Ohio’s statewide ban on texting while driving went into effect on August 31, 2012 and is now the law. See Ohio Revised Code §§ 4511.204 & 4511.205. House Bill 99, which set forth the ban, was signed into law on June 1, 2012, at which time Ohio became the 39th state to ban texting while driving, and the first to place strict restrictions on texting while driving for teens.
While the law provides for only criminal penalties, Ohio employers could face potential civil liability for tort claims arising from accidents that occur as a result of a worker texting while driving. Under the common law doctrine of respondeat superior, an employer can be held vicariously liable for the negligence of employees, even if the employer has not acted negligently. To find an employer liable on a theory of respondeat superior, the employee must be acting within the scope of employment or for the benefit of an employer. In determining whether an employee is acting within the scope of employment or for the benefit of an employer, Ohio courts consider: (1) whether the employee is engaged in conduct of the sort he or she was employed to perform; (2) whether the conduct occurred at a time and within a space within the authorized scope of the employment; and (3) whether the conduct is motivated by an intent to serve the employer.

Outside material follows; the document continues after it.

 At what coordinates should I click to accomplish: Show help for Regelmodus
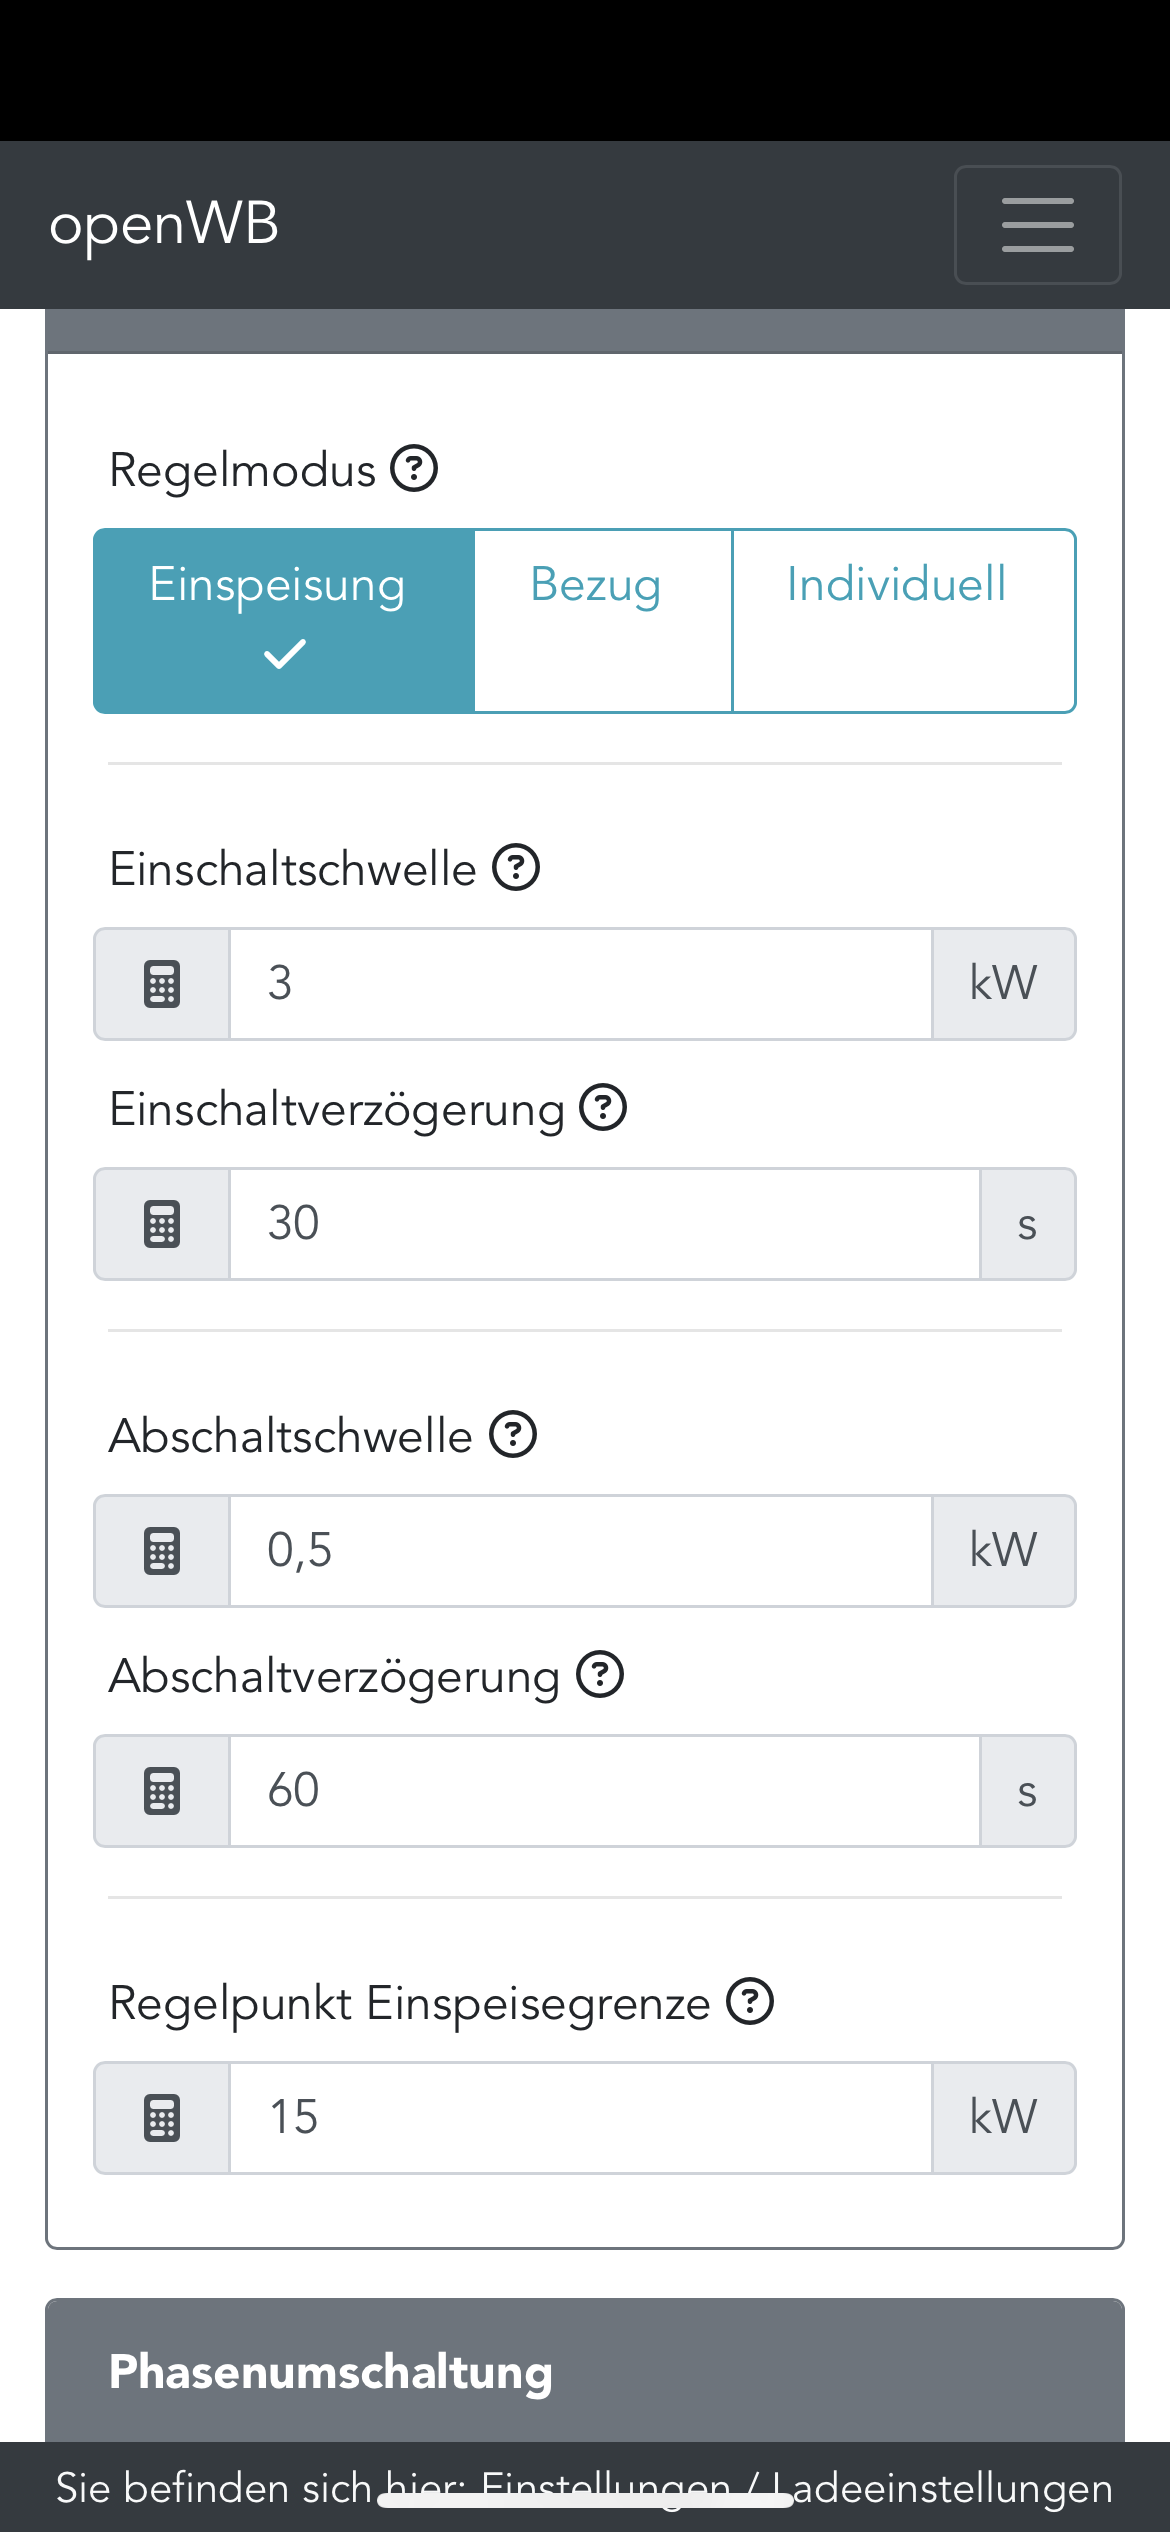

For example, a truck driver who causes an accident while texting during the course of a delivery during the workday could subject his or her employer to liability for the accident because the truck driver was acting for the benefit of the employer at the time the accident occurred. However, a truck driver who causes an accident while texting on his or her drive home from work would not subject an employer to liability unless the text message related to work or was transmitted on a company phone, as the commute to and from work generally is not considered work time.
Furthermore, even absent a finding of vicarious liability, at least one federal court has determined that an employer could be held individually liable for failure to maintain adequate policies and procedures on texting while driving. For example, last August in McLand v. Rich Transport, Inc., the U.S. District Court for the Eastern District of Arkansas ruled that the plaintiffs could pursue claims against an employer based on its alleged “fail[ure] to train, educate, direct, prepare, set policy, or give guidance to its … drivers” regarding texting and driving. The court also noted that the employer should have conducted periodic audits of its drivers’ status logs to prevent hours-of-service violations.”
What Employers Can Do To Minimize Potential Liability
1. Ensure that you have a written employment policy specifically prohibiting texting while driving on company time, in connection with work-related duties, or while using company equipment. The policy should discourage employees from texting a coworker when the coworker is likely driving.
2. If you employ teenagers, a flat ban on the use of electronic wireless communications devices while driving is advisable, as §§ 4511.204 and 4511.205 impose stiffer restrictions on teenagers than individuals over the age of 18. Specifically, teenagers are not permitted to drive while using any electronic wireless communications device in any manner.
3. Document your employees’ acknowledgment of your policies prohibiting texting while driving by having employees sign a written acknowledgement form or a copy of the policy.
4. Impose discipline upon employees you learn are texting while driving.
Josephine Noble is an associate in the Cleveland office of Ogletree Deakins.